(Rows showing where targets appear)
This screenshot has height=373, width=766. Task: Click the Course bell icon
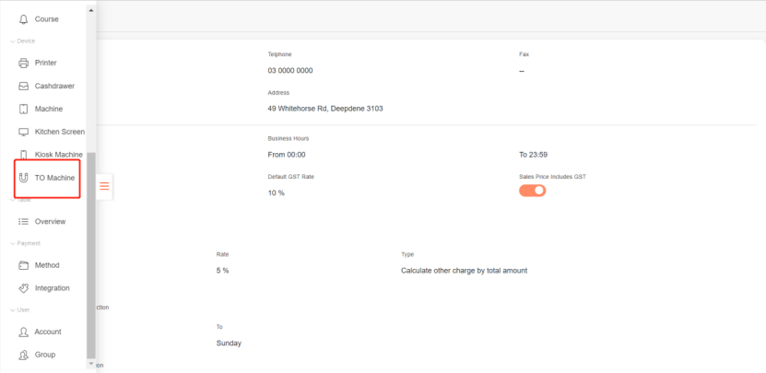click(24, 18)
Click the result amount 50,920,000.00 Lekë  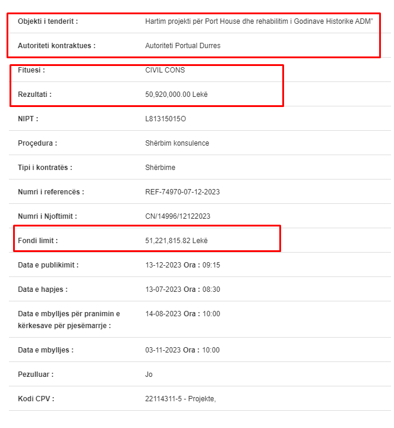click(x=176, y=95)
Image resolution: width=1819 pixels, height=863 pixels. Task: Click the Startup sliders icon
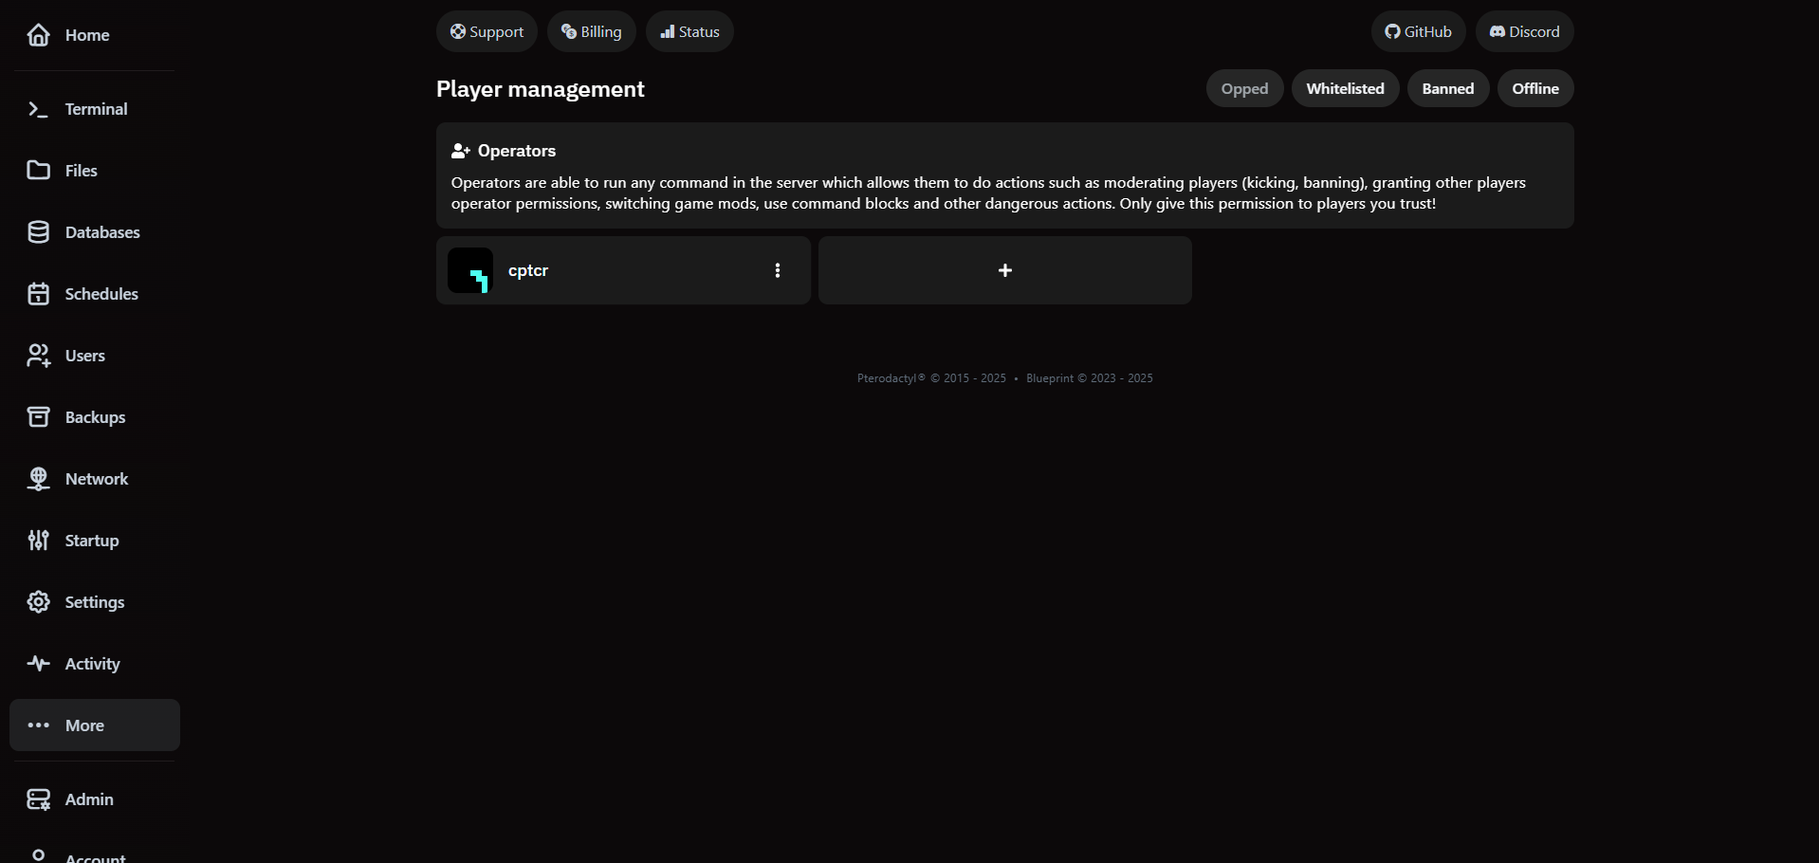pos(38,540)
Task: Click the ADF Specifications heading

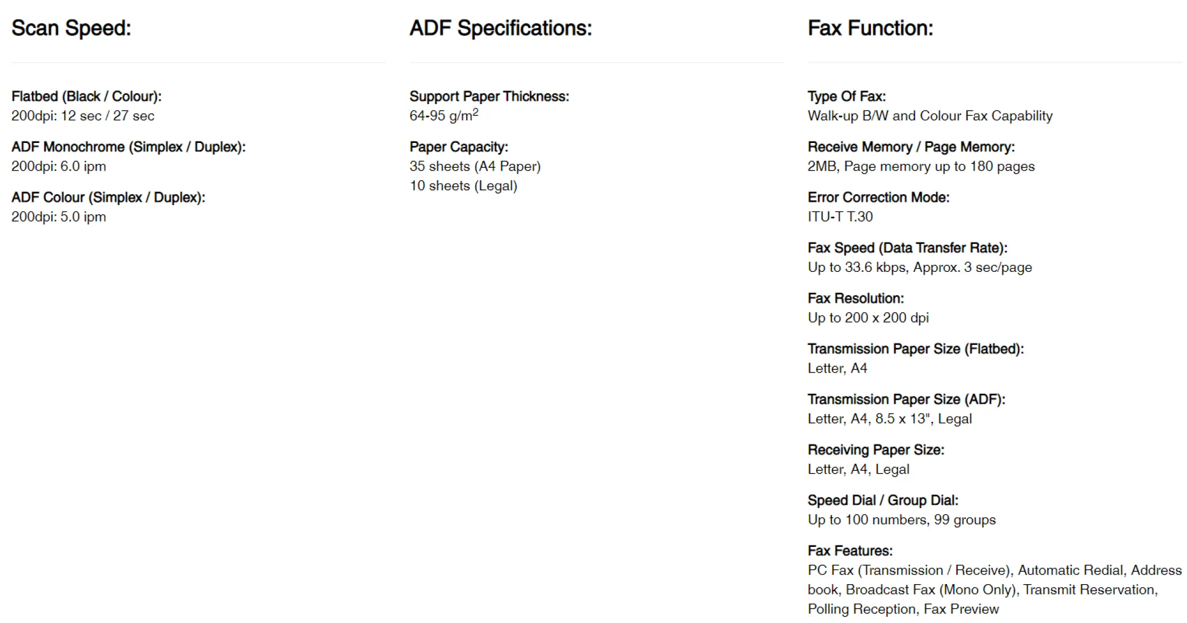Action: pos(500,28)
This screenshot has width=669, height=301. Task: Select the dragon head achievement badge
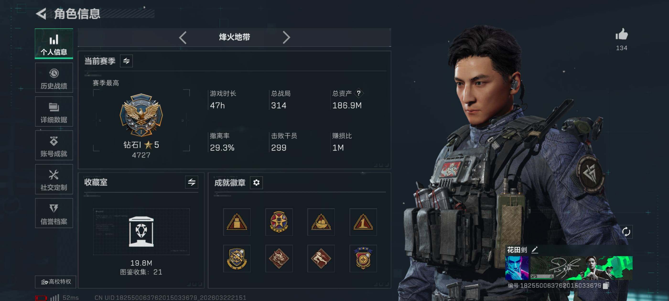click(279, 258)
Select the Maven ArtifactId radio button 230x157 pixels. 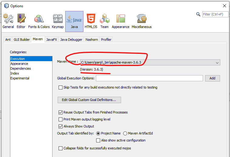click(125, 134)
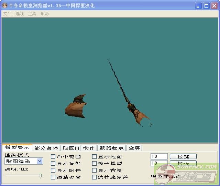The width and height of the screenshot is (220, 186).
Task: Open the 动作 (sequences) tab
Action: coord(89,148)
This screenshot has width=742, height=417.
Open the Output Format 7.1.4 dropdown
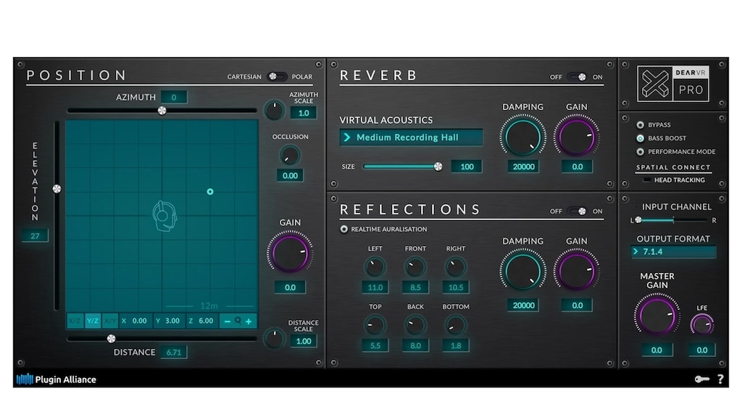674,252
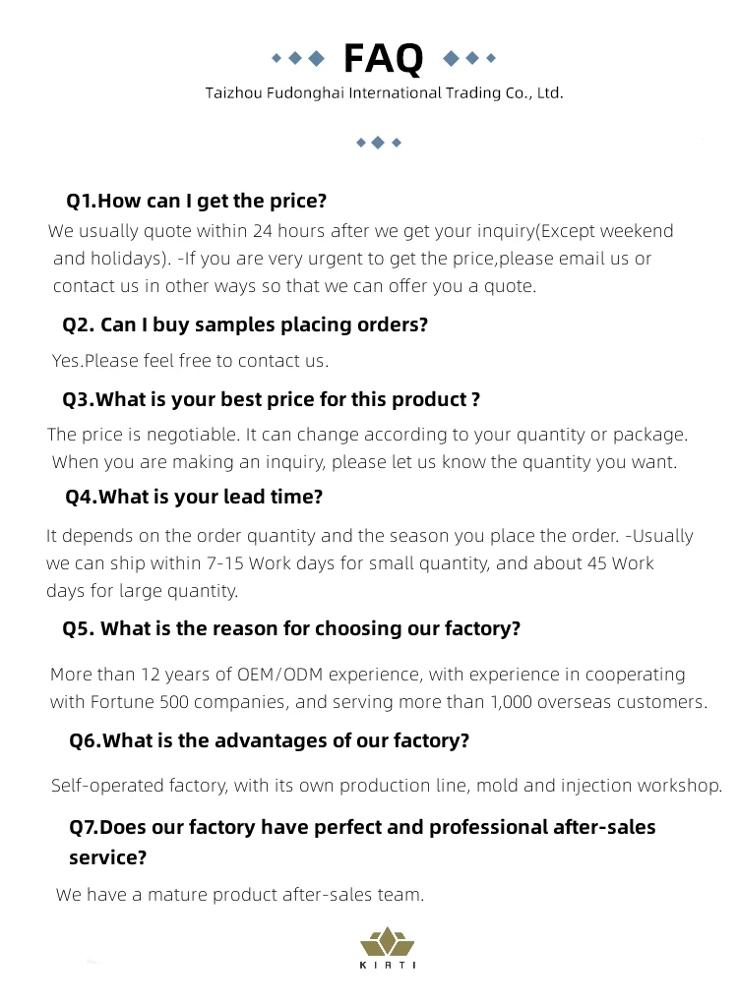Click the self-operated factory answer text

(x=387, y=786)
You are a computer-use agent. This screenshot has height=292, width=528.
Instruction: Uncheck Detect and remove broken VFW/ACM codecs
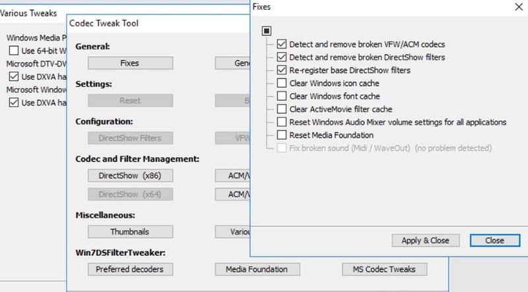click(282, 44)
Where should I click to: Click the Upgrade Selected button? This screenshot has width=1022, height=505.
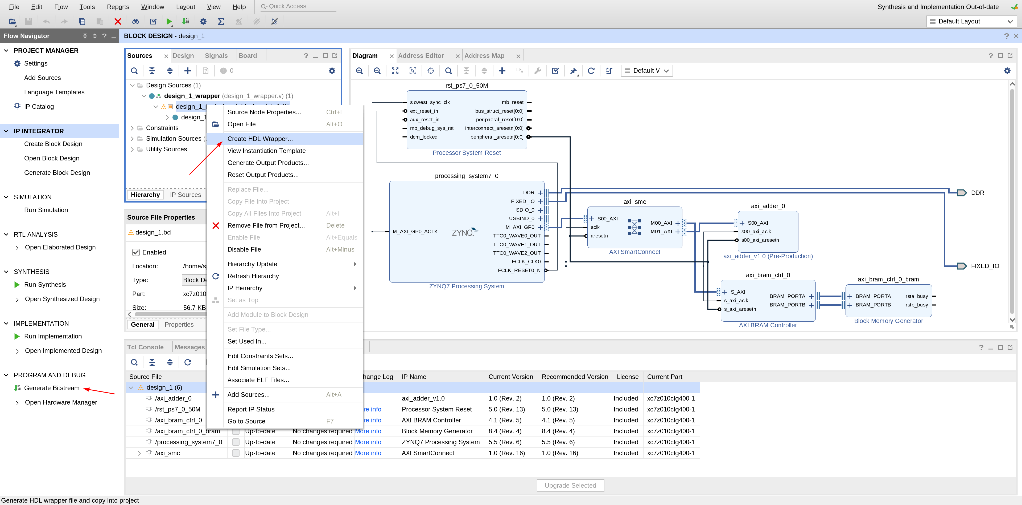coord(570,485)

#### GIVEN TASK
Can you give the records again from the line with "This screenshot has width=742, height=417." up to and including the line with "click(282, 44)", swapping "dropdown" for "menu" and leaving everything else unchanged? Leave the pictures out.

#### RESPONSE TO THIS EXERCISE
This screenshot has width=742, height=417.
Open the Output Format 7.1.4 menu
674,252
Click the self-operated factory answer text

(x=387, y=786)
You are a computer-use agent. This screenshot has height=292, width=528.
Instruction: Uncheck Detect and remove broken VFW/ACM codecs
click(282, 44)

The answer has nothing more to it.